The proposal is an attempt to meet growing electric service demand in a growing area, AES Ohio says.
In an era of data center and electric vehicle proliferation, as power demand grows and older, fossil-fuel-based power sources are retired, making sure the region has enough power is only going to get harder, an executive with PJM Interconnection, the Midwest’s electric grid operator, told the Dayton Daily News this summer.
“These facilities will facilitate operational flexibility for preventative maintenance on other transmission lines and transmission substation equipment in the region,” AES Ohio said about the new transmission line.
“Load growth” in the growing region is making the project necessary, the utility also said.
In the fall of 2024, AES Ohio opened an electric service substation meant to serve the new joint venture Honda Electric Vehicle battery plant, among other businesses in the area.

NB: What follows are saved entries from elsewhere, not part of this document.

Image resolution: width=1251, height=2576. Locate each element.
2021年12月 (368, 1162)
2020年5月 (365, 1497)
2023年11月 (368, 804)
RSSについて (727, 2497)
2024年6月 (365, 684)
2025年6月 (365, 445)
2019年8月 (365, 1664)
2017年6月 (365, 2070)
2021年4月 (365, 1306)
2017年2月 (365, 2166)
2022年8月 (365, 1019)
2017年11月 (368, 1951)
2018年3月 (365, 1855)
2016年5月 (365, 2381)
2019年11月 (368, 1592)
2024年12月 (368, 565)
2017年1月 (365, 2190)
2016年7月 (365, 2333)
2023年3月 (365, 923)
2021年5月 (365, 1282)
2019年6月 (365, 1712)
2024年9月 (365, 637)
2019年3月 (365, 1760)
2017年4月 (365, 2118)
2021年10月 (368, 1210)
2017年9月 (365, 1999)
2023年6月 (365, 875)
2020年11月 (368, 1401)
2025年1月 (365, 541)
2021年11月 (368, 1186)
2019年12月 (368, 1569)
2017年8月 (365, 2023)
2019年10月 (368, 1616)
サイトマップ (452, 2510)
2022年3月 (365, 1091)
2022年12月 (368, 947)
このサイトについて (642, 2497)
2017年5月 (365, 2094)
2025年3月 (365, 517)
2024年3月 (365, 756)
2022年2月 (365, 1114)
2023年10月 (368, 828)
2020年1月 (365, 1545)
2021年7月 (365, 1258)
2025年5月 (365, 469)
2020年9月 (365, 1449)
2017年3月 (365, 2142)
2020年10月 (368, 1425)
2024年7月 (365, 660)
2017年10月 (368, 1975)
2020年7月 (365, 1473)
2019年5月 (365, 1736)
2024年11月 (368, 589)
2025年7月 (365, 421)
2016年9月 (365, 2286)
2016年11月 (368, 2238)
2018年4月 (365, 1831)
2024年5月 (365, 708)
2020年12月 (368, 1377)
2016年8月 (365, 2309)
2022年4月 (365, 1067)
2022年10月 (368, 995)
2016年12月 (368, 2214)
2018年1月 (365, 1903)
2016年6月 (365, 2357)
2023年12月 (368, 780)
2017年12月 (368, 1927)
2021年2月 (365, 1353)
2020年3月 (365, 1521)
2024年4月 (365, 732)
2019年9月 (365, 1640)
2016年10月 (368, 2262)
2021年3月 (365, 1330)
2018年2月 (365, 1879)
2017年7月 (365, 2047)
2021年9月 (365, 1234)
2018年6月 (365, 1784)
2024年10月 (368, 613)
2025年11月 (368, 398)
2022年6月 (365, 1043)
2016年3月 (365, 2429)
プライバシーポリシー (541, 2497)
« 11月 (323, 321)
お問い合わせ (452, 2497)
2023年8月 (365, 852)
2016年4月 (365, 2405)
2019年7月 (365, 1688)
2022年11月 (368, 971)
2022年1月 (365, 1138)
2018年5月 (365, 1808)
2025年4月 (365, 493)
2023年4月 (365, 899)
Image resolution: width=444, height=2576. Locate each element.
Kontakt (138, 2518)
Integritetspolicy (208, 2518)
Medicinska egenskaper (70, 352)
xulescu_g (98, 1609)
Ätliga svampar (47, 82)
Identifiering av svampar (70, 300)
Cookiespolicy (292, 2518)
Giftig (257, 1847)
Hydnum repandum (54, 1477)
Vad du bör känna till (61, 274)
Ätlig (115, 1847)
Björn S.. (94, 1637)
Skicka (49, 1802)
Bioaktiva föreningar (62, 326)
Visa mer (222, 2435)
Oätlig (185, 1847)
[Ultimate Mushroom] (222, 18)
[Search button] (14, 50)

Honda and LG Energy Solution have been building a $4.4 billion plant to produce batteries for electric vehicles about an hour’s drive southeast of Dayton.
That was the utility’s largest substation, the company said at the time.
“AES Ohio is investing in network enhancements driven by large customer projects in the area,” an attorney for AES Ohio wrote in a letter to the Ohio Power Siting Board last month. “The latest load requests necessitate significant additional transmission support by 2031. These network enhancements will serve the new load as well as provide increased capacity, flexibility, and resiliency to the entire southeast region of the AES Ohio service territory.”
The project involves building some 30 miles of new single circuit 345 kV transmission line connecting the Clinton substation in Wilmington to Fayette substation in Jeffersonville, the business said in the letter dated Nov. 7.
AES Ohio anticipates construction starting in the fourth quarter of 2028, with electric service starting during the first quarter of 2030.
The project was filed before the Public Utilities Commission of Ohio as case No. 25-0871-EL-BLN.